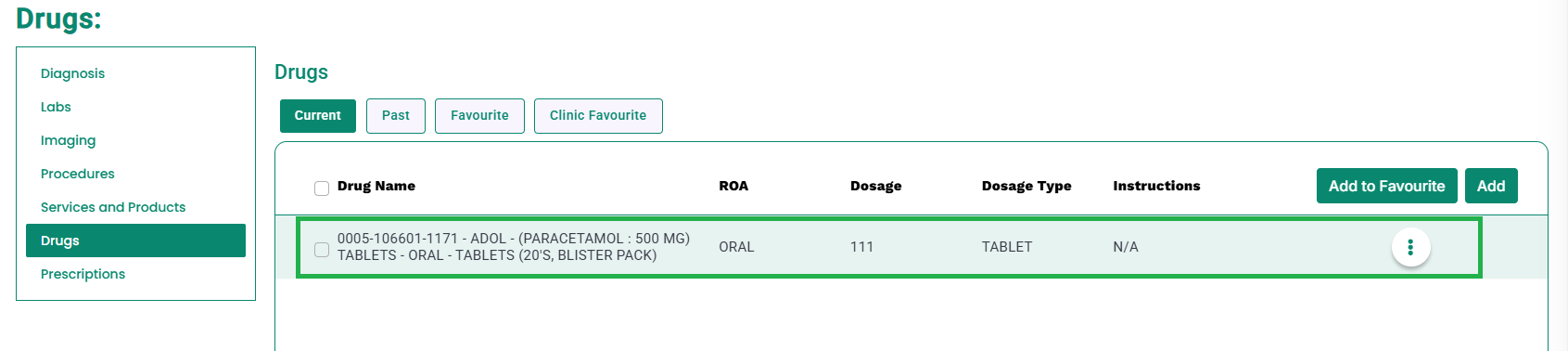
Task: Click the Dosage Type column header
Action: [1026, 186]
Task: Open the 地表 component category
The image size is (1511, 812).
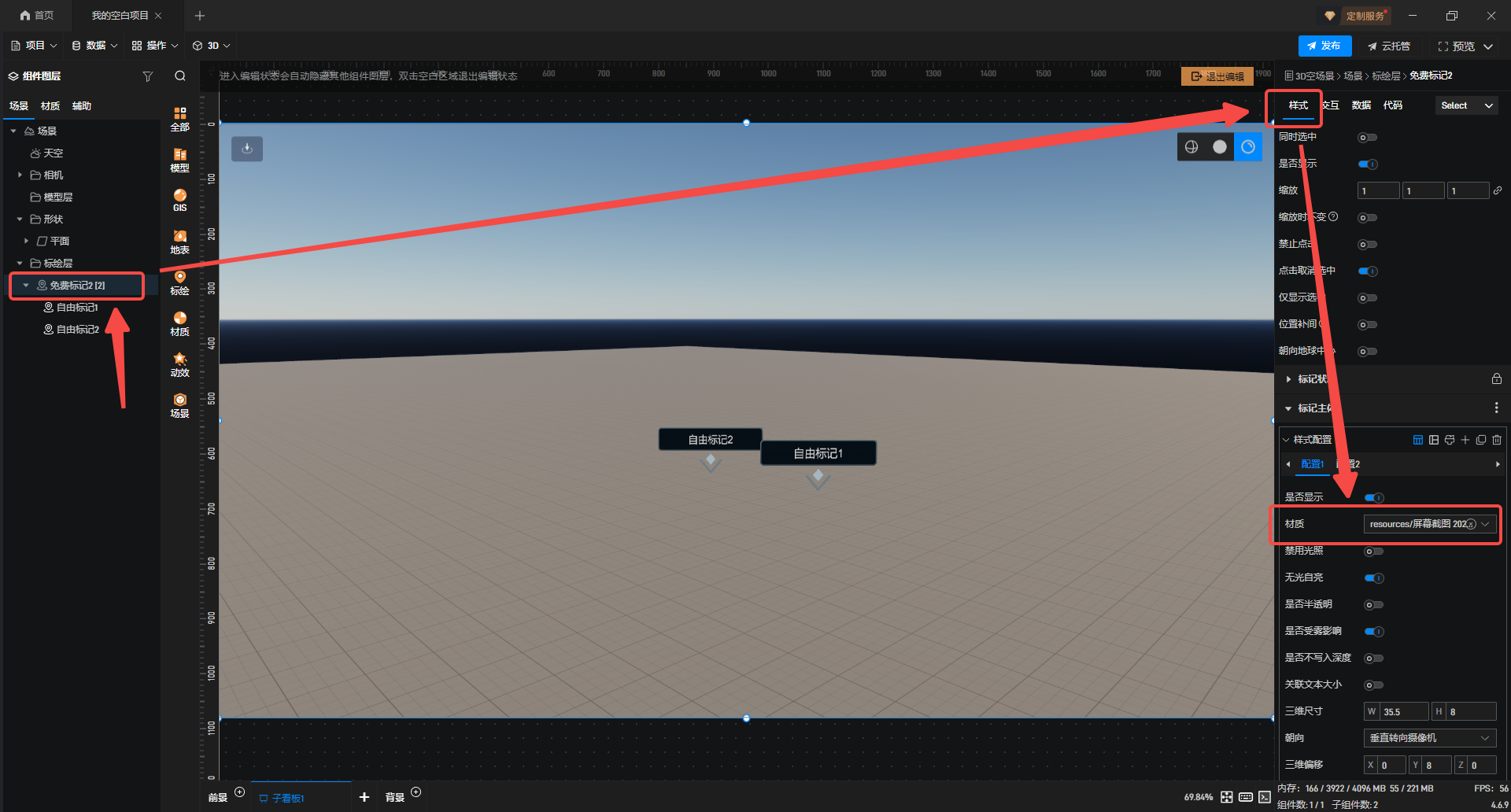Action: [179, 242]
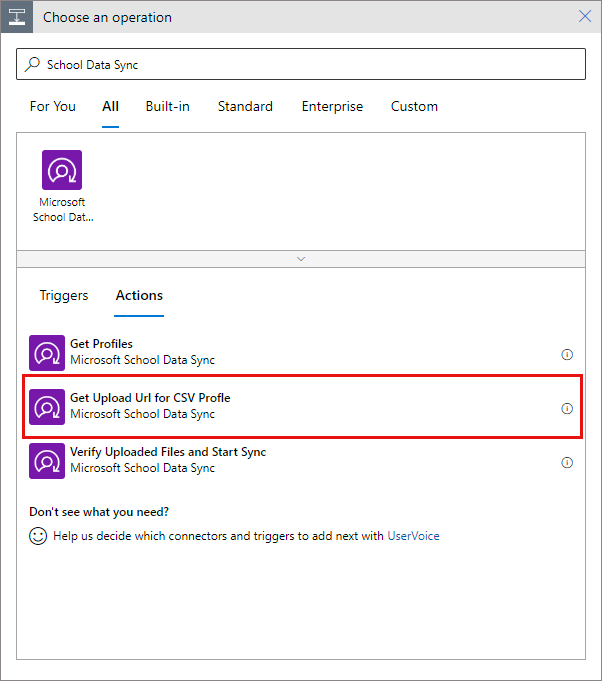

# WORK TO BE COMPLETED:
Beginning with the line that includes "Task: Open the 地表 component category" and ending with the last line of the material, reproduce those lines exactly and nothing else, with no pictures.

# ANSWER AREA:
Task: Open the 地表 component category
The image size is (1511, 812).
Action: [179, 242]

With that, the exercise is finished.